## [EXCERPTED TEXT]
-----

Metadata-Version: 2.1
Name: raccy
Version: 1.1.2
Summary: Web Scraping Library Based on Selenium
Home-page: https://github.com/danielafriyie/raccy
Author: Daniel Afriyie
Author-email: danielafriyie98@gmail.com
License: Apache License, Version 2.0
Platform: UNKNOWN
Classifier: Programming Language :: Python
Classifier: Programming Language :: Python :: 3
Classifier: Programming Language :: Python :: 3.6
Classifier: Programming Language :: Python :: 3.7
Classifier: Programming Language :: Python :: 3.8
Classifier: Intended Audience :: Developers
Classifier: Operating System :: OS Independent
Classifier: Topic :: Software Development :: Libraries :: Application Frameworks
Classifier: Topic :: Software Development :: Libraries :: Python Modules
Classifier: Development Status :: 5 - Production/Stable
Requires-Python: >=3.7
Description-Content-Type: text/markdown
Requires-Dist: selenium (>=3.141.0)

-----

## [RAW RECORDS]
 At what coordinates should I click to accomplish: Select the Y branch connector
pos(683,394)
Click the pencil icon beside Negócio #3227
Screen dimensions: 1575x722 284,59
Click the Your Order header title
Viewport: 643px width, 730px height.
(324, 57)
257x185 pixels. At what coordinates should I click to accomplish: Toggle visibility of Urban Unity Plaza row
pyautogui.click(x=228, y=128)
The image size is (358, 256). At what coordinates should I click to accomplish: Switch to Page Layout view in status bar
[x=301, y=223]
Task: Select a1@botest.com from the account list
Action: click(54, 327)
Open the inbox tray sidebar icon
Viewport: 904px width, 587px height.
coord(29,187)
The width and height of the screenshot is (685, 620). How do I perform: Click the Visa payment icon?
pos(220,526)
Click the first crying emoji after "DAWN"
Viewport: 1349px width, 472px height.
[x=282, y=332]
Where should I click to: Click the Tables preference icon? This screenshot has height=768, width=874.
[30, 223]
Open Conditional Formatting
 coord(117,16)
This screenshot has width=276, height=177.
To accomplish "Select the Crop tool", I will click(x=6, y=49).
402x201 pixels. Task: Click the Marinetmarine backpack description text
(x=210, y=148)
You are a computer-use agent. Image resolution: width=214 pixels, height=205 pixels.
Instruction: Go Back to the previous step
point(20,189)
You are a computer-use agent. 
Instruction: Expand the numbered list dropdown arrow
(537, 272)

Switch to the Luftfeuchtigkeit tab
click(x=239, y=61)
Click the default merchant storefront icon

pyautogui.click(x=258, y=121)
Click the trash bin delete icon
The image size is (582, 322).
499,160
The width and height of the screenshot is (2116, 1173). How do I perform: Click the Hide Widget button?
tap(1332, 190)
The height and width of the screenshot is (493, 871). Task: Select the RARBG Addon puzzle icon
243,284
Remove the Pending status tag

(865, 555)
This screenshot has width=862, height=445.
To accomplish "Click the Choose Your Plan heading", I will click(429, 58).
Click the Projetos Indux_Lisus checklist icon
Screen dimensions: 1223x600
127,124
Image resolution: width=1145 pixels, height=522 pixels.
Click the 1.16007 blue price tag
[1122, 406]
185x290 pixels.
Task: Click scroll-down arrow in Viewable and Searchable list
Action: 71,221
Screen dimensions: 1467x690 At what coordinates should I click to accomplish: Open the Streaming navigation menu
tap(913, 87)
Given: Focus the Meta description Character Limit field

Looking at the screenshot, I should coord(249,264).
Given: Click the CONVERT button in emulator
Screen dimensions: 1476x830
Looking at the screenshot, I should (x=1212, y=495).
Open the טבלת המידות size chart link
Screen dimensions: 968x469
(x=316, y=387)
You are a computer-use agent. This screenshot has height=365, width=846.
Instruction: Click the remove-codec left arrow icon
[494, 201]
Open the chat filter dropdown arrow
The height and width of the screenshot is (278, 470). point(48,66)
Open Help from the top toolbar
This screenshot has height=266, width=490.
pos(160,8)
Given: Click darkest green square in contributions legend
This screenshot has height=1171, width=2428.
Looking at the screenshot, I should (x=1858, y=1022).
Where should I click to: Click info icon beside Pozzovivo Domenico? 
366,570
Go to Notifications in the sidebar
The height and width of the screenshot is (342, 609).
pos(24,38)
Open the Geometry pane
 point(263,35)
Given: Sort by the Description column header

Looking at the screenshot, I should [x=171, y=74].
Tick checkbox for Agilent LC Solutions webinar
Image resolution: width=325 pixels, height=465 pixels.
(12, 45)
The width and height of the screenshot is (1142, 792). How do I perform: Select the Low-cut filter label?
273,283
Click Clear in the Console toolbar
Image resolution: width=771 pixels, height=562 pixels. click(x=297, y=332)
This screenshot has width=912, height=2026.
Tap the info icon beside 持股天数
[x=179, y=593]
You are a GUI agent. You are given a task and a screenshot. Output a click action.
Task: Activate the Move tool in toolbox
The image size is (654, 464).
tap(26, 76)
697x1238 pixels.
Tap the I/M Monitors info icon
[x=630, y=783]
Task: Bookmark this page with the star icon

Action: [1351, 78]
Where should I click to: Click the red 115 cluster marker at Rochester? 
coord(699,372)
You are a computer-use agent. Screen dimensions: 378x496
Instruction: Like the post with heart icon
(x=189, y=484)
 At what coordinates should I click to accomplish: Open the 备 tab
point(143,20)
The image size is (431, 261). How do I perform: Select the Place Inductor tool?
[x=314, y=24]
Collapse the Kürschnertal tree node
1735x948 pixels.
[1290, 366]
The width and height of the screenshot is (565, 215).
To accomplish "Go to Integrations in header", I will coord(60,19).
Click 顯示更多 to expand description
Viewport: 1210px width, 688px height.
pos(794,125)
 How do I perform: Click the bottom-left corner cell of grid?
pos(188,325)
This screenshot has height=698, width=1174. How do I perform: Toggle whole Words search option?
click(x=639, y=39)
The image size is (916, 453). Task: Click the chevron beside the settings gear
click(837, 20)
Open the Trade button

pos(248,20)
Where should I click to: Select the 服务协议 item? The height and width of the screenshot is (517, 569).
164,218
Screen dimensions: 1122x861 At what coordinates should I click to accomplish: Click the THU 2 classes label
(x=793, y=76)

-----

## [TASKS]
1: Which license is given in the raccy package metadata?
2: Please continue the raccy package metadata from its last line.

## [TASK-BY-TASK ANSWERS]
1: Apache License, Version 2.0

2:
# RACCY

### OVERVIEW
Raccy is a multithreaded web scraping library based on selenium with 
built in ORM feature. It can be used for a wide range of purposes, from data mining to 
monitoring and automated testing.
Currently the ORM feature supports only SQLite Database.

### REQUIREMENTS
- Python 3.7+ 
- Works on Linux, Windows

### ARCHITECTURE OVERVIEW
* **UrlDownloaderWorker:** resonsible for downloading item(s) to be scraped urls and enqueue(s) them in ItemUrlScheduler

* **ItemUrlScheduler:** receives item urls from UrlDownloaderWorker and enqueues the
    for feeding them to CrawlerWorker

* **CrawlerWorker:** fetches item web pages and scrapes or extract data from them and enqueues the data in DatabaseScheduler

* **DatabaseScheduler:** receives scraped item data from CrawlerWorker(s) and enques them
    for feeding them to DatabaseWorker.

* **DatabaseWorker:** receives scraped data from DatabaseScheduler and stores it in a persistent database.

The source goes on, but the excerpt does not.